I believe that the USCCB (a careful reading of Forming Consciences for Faithful Citizenship would dissuade you that the Church wants single issue voters) or Bishop Kicanas’ comments (who pointed out the complex issues Catholic face when making a vote) would mean that we are not on a Protestant track because you would never say that these organizations or individuals are anything but Catholic.
It really isn’t right to tell Catholics that our Church’s teachings are other than what they are.
From the USCCB document you cited:
“…some issues involve principles that can never be abandoned, such as the fundamental right to life and marriage as the union of one man and one woman. Others reflect our judgment about the best way to apply Catholic principles to policy issues…”
In other words, opposing abortion is an absolute. Other issues are matters of individual application of Catholic principles. So, for example, we might differ on the best trade policies, but not on abortion on demand.

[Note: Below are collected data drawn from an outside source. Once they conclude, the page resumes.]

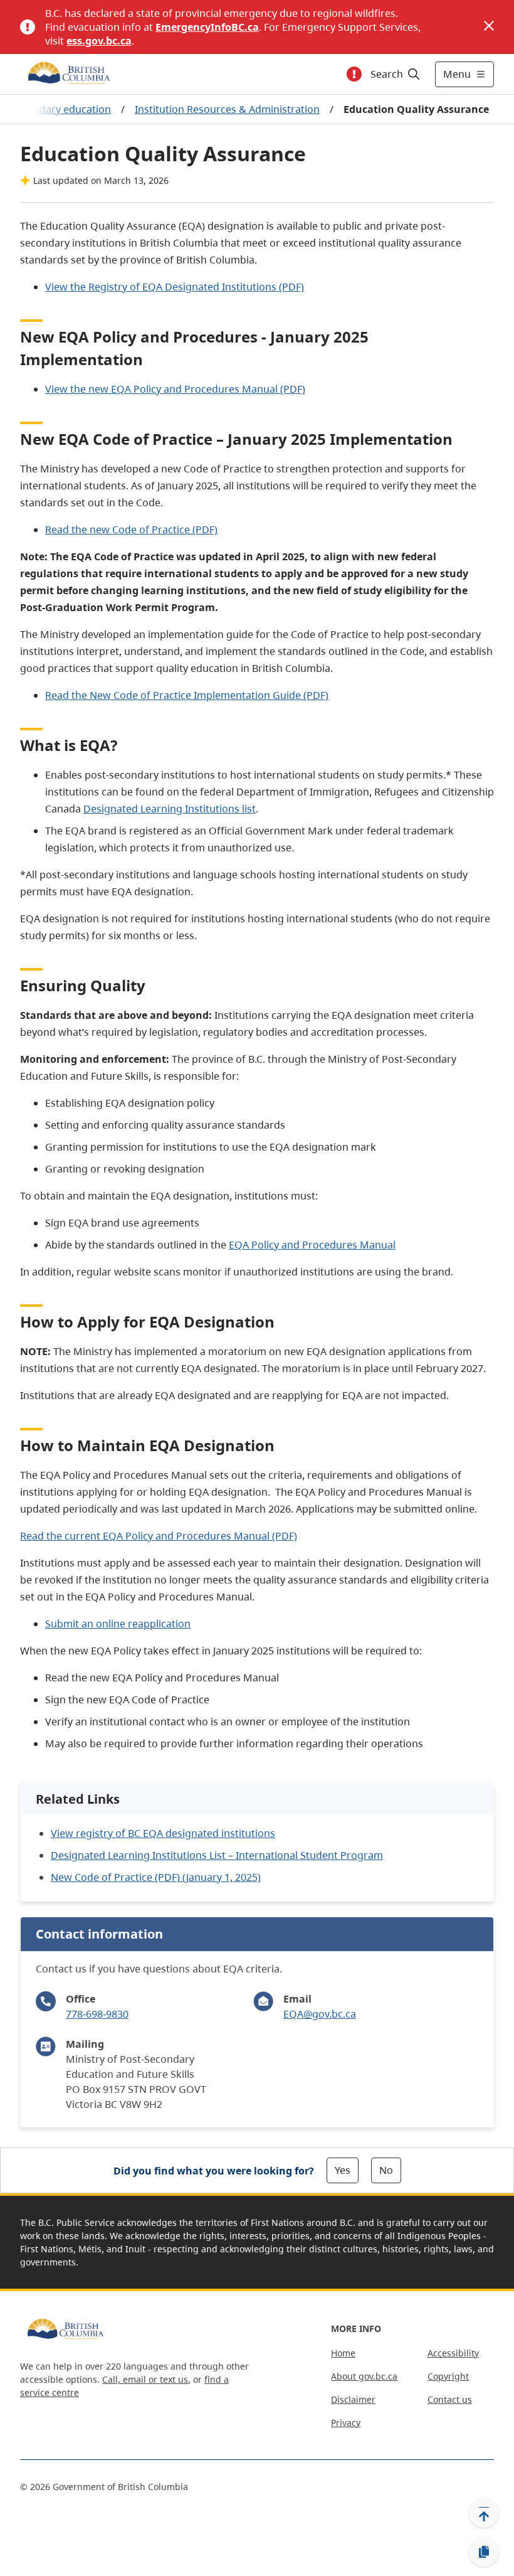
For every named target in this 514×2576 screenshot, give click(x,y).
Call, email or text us (145, 2379)
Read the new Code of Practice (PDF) (131, 529)
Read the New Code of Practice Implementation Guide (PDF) (186, 695)
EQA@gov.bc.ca (319, 2014)
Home (343, 2353)
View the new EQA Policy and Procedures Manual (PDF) (175, 389)
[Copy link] (484, 2552)
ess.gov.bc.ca (99, 41)
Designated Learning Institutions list (169, 809)
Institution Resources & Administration (227, 109)
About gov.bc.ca (364, 2376)
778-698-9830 (97, 2014)
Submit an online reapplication (118, 1624)
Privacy (345, 2423)
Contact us (449, 2399)
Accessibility (453, 2353)
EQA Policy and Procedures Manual (312, 1245)
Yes (342, 2170)
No (386, 2170)
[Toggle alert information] (354, 74)
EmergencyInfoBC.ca (207, 27)
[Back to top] (484, 2513)
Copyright (448, 2376)
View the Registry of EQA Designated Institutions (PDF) (174, 287)
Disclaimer (353, 2399)
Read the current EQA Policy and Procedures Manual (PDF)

Hillary Clinton is the most abortion promoting person who has ever run for president and is the only candidate promoting abortion on demand and partial birth abortion. Catholics cannot morally vote for her, period.
Now, since the Church has not defined “torture”, we do have some freedom in assessing those things that are “torture” versus those that are merely unpleasant.
What did Trump actually say. He said it’s “…sort of the least form of torture”, also characterizing it as a “minimal” form. Later, and presumably upon reflection, he said “…nobody knows what torture is…”, which is exactly correct. People (initially including Trump) don’t have a good definition of it by which one might judge this thing to be torture and that thing not to be.
I have asked many times on CAF for those who loosely apply the term to define “torture” in a practical way. Nobody ever does.
And the context of the “collateral damage” statement was that of collateral damage, not specifically targeting noncombatants for the sake of doing it.
And Bishop Kicanas has never said it’s acceptable morally to vote for Hillary Clinton or any other abortionist. He is a very liberal outlier in the Church, but he too says abortion is “gravely” wrong.